Madrid, viendo que plebe y que nobleza
igualmente se inclina, igual se mueve
al llanto, a la piedad y a la tristeza,
quiere que suyos dos mensajes lleve:
por la nobleza un Duque de Gandía
y un labrador humilde por la plebe.
Francisco, pues, y Isidro ante María,
a un tiempo en cielo y tierra están postrados
alma y cuerpo gloriosos aquel día.
¡Oh! ¿No parece aquí que con candados
están los cielos?
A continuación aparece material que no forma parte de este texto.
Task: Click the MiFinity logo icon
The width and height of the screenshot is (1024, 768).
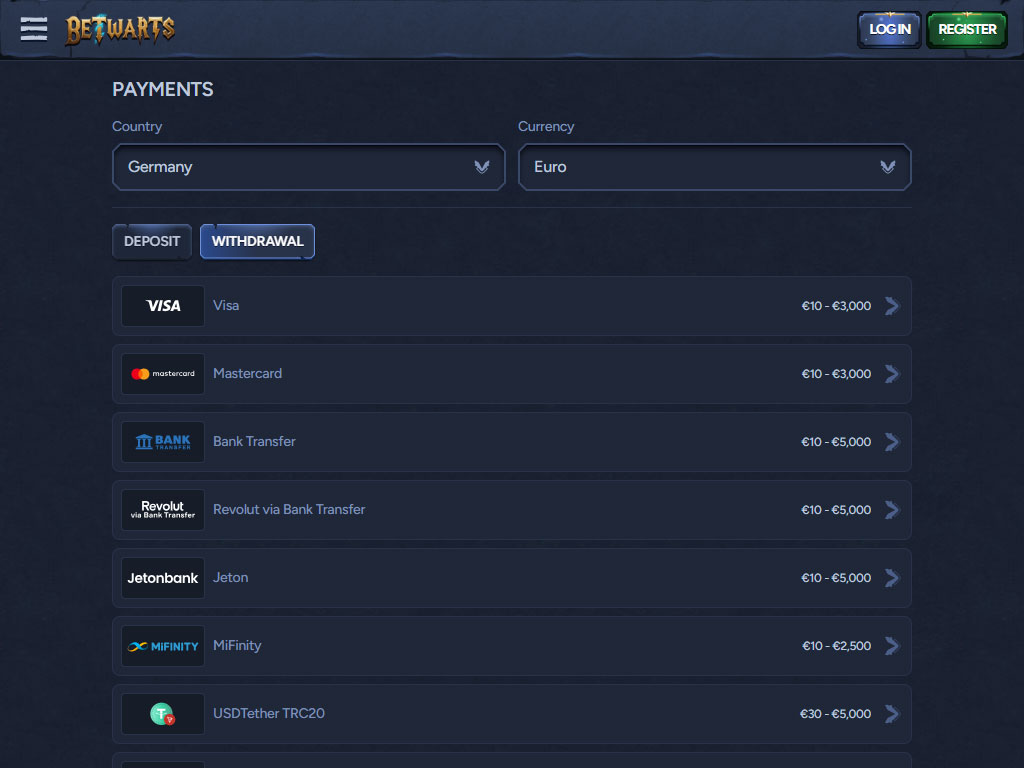Action: (163, 646)
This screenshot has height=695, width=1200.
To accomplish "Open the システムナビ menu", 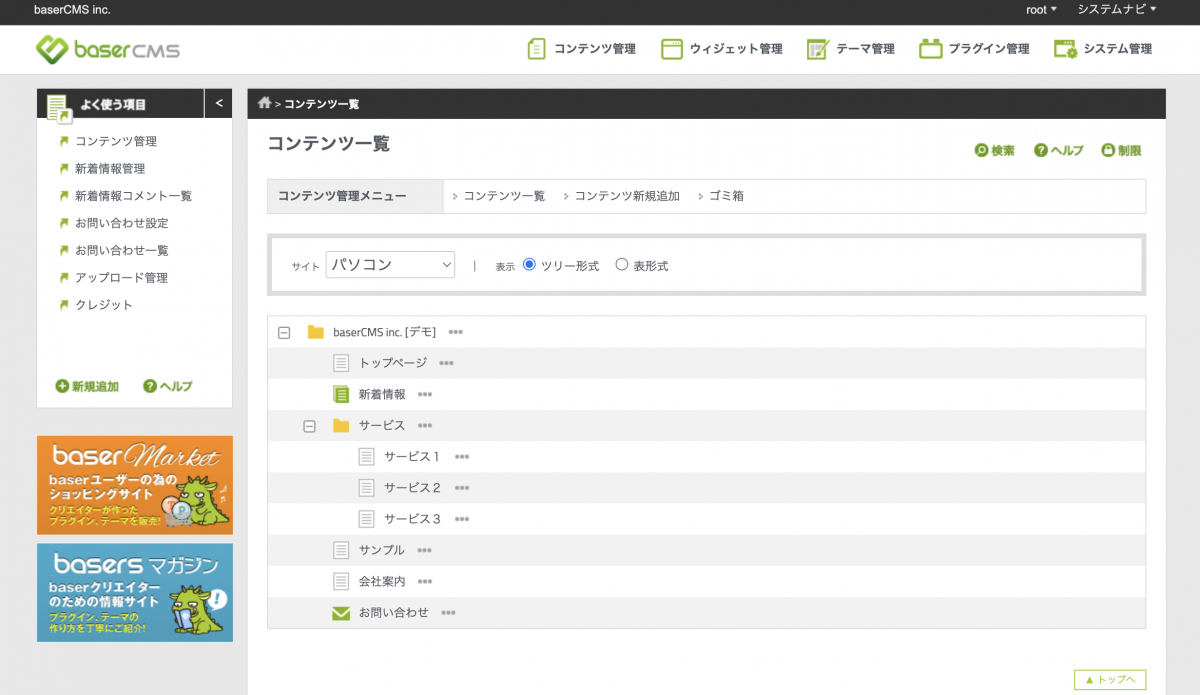I will (x=1116, y=10).
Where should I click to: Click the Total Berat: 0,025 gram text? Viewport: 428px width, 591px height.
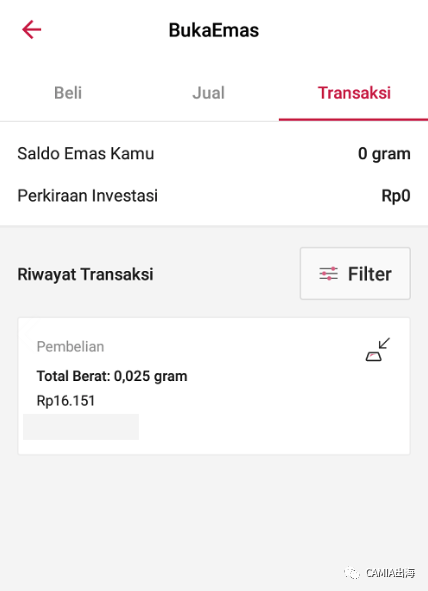[112, 376]
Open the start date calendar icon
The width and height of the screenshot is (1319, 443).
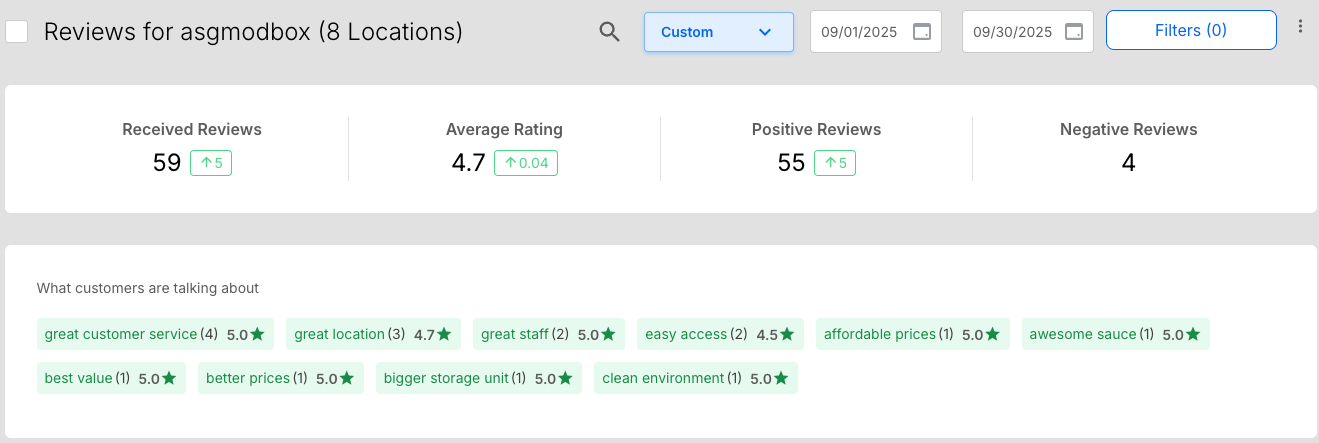[x=922, y=32]
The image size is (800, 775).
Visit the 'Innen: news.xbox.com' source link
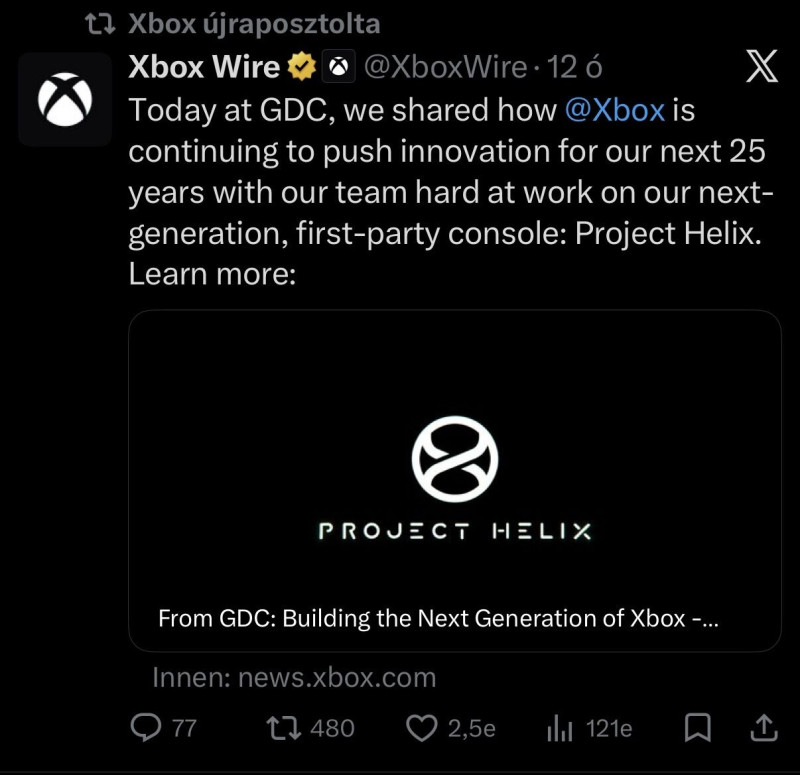[x=294, y=677]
Pues abridlos, cielos:
mirad qué implican cielos y cerrados.
¿Tantos suspiros? ¿Tantos desconsuelos?
¿Tan sincero clamor? ¿Llanto tan pío?
¿Tantas penas, Señor, tantos desvelos,
solamente os merecen un desvío?
¿Cuándo la voz no fue del cielo llave?
¡Oh! rompa ya el silencio el dolor mío.
Mas ¡ay! que en la mayor, en la más grave
pena, aunque sabe el que afligido llega
que ha de pedir, qué ha de pedir no sabe,
que el hombre es liberal con quien le ruega,
por lo que a quién le ruega le concede,
y Dios es liberal por lo que niega.
Tanto con él la voz o el llanto puede,
que por agradecer la voz o el llanto,
tal vez negando su poder excede.
Luego tanto retiro, enojo tanto,
pareciendo rigor, será clemencia,
pues siempre es liberal el cielo santo.
¡Oh, quién de parte de la providencia
hoy estos dos extremos careara,
aquí el dolor y allí la conveniencia!
Porque al mundo el examen consolara
cuando en sombras y lejos percibiera
el daño que otro daño le repara.
Qué alegre entonces, si la piedad viera
disfrazada en rigor del mismo cielo,
otra vez sus desdichas le pidiera.
Pues si ignorante pide nuestro celo,
y docto él nos mejora la fortuna,
sírvanos el castigo de consuelo.
Y pues del ataúd y de la cuna,
líneas en que nacemos y morimos,
una es la forma y la materia es una,
y de un sepulcro a otro sepulcro fuimos
(polos en que el pequeño mundo estriba),
muriendo desde el punto en que nacimos,
dichoso aquél que de vivir se priva;
pues si a morir viviendo el hombre nace,
muriendo bien no hay más para qué viva.
Ninguna acción al dueño satisface
tanto, que la atención escrupulosa
no la enmiende después, con que se hace
más perfecta, más noble o más hermosa:
sólo el morir esta elección no tiene,
siendo el morir la más dificultosa.
Luego a aquél que la muerte le previene
con avisos de un día y otro día,
no llorarle, envidiarle nos conviene.
Suceda, pues, al llanto la alegría,
pues para que al morir perfeccionase,
murió Carlos sabiendo que moría.
Y ya que el cielo quiere que hoy abrase
las plumas, siendo pira el monumento
de quien su luz entre cenizas pase
a otro centro, a otra esfera y a otro asiento,
y dejando a la tierra sus despojos
es ya estrella añadida al firmamento,
pasen también nuestros turbados ojos
de un objeto a otro objeto su sentido,
que dichas podrán ver quien pudo enojos.
Vean que en prendas hoy de un bien perdido
dos los cielos eternos aperciben
que aun mal está el consuelo repetido.
Felipe y Baltasar felices viven,
cuyo nombre los hados respetando,
con letras de oro en láminas escriben.
Que nunca el tiempo alcanzará volando,
porque aun el tiempo parará primero.
¡Oh! vivan pues; y tú, noble Fernando,
ya Marte religioso, ya guerrero
Apolo, con la espada y con la pluma,
de tantas esperanzas heredero,
al mar sujeta la rizada espuma,
postra a la tierra la cerviz altiva
y haz que el mar y la tierra te presuma
luz que del Sol Felipe se deriva;
y pues de ti tantos aplausos fío,
mientras tu nombre, ¡oh gran Fernando!, viva,
no rompa ya el silencio el dolor mío.